文脈依存の少なさ:英語は文脈に依存した文字変換がほとんど必要ないため、ATOKが日本語で実現していたような高度な文脈処理技術は求められません。英語の入力システムは主にスペルミスの修正や予測変換に焦点を当てており、文脈に基づく高度な処理技術が求められることはほとんどありません。

4.1990年代のATOKの技術的優位性
 1990年代のATOKは、単なる文字入力システムではなく、文脈に基づく高度な自然言語処理を備えたシステムとして進化していました。特に複数の文字体系を扱い、適切な文脈に基づいて単語を選び出す技術は、他の言語の入力システムには見られない高度なものでした。

学習機能:ATOKはユーザーの入力パターンを学習し、次回以降の変換精度を向上させる機能を備えていました。これは、ユーザーが頻繁に使用する単語やフレーズを記憶し、より適切な変換を提案するための技術です。

予測変換の先進性:ATOKは1990年代の時点で既にユーザーの入力内容を予測し、候補を提示する機能を持っていました。これにより、入力スピードが向上し、作業効率が大幅に改善されました。

結論

 ATOKは、1990年代において日本語特有の複雑な文法や表記を高度に処理できるNLP技術を備えており、当時の日本語入力システムとして非常に優れていました。文脈理解や敬語処理、予測変換などの高度な機能は、世界市場でも競争力を持つ可能性を秘めていました。

 しかし、ATOKはその優れた技術にもかかわらず、十分に評価されることなく、日本政府やAI関係者によってその蓄積されたノウハウが有効活用されていないのは大きな問題です。

 特に、NLPのブラックボックス問題に対して、ATOKが長年培ってきた文脈理解や学習機能のノウハウは、部分的な解決策を提供する可能性があります。
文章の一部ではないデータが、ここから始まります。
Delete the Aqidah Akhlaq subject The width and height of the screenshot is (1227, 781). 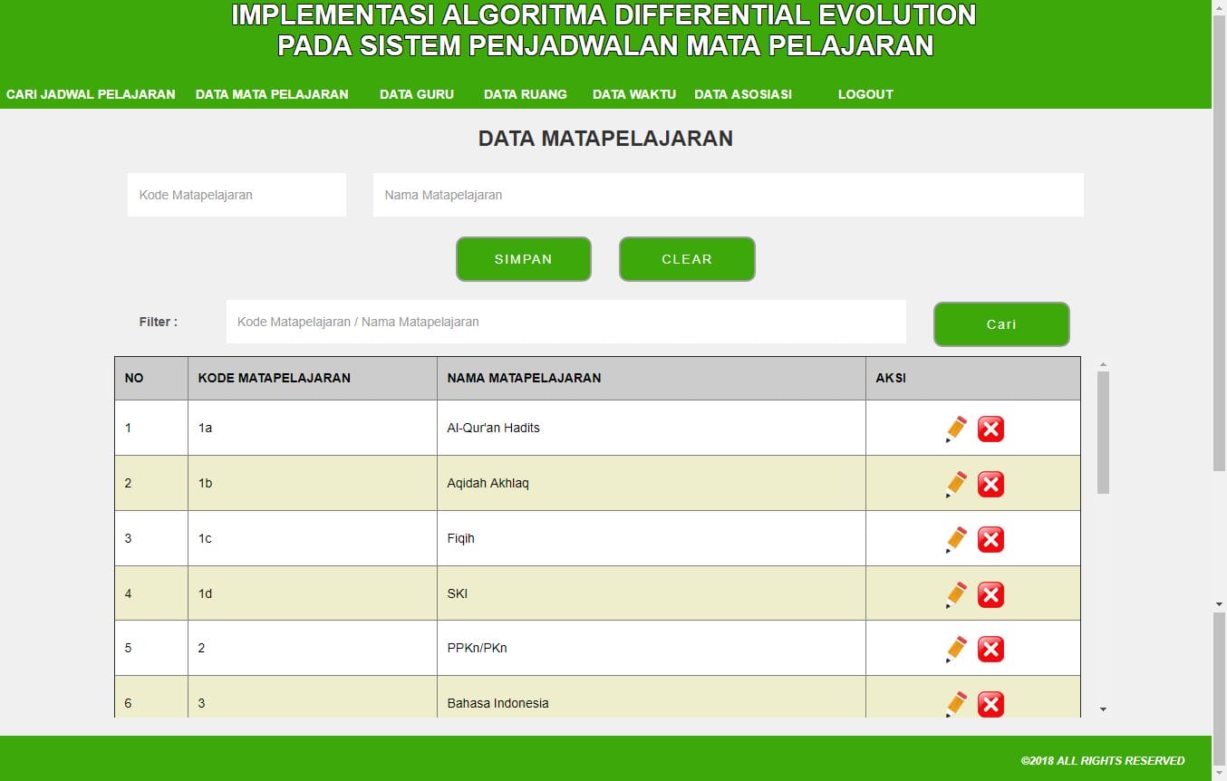[x=990, y=485]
ATOKはルールベースの文脈処理を採用しており、予測変換がどのように行われたかの透明性を提供することで、現在のディープラーニングモデルに見られるブラックボックス問題を緩和できる可能性があります。

 ただし、ATOKは従来、ディープラーニングを基盤としたシステムではなかったため、ブラックボックス問題を完全に解決できるわけではありません。

 しかし、2023年にリリースされたATOKハイパーハイブリッドエンジンでは、ディープラーニング技術も導入されており、従来のルールベースアプローチと最新のAI技術を組み合わせることで、説明可能性を持つシステムとして進化しています。このように、ジャストシステムは過去の企業ではなく、現代のAI技術にも対応した高いポテンシャルを持つ企業であることが明らかです。

 日本企業が世界市場で競争力を発揮するためには、ATOKのような技術を過小評価せず、十分に活用していくことが重要です。政府や業界関係者が、こうした技術的資産を効果的に活用できていない現状を見直し、日本独自の技術をグローバルに展開するための戦略を再考することが必要です。ATOKが持つ文脈理解や学習機能は、AIのブラックボックス問題の部分的解決策となり得る技術であり、ジャストシステムは今後もその技術資産を活かし続けるべきです。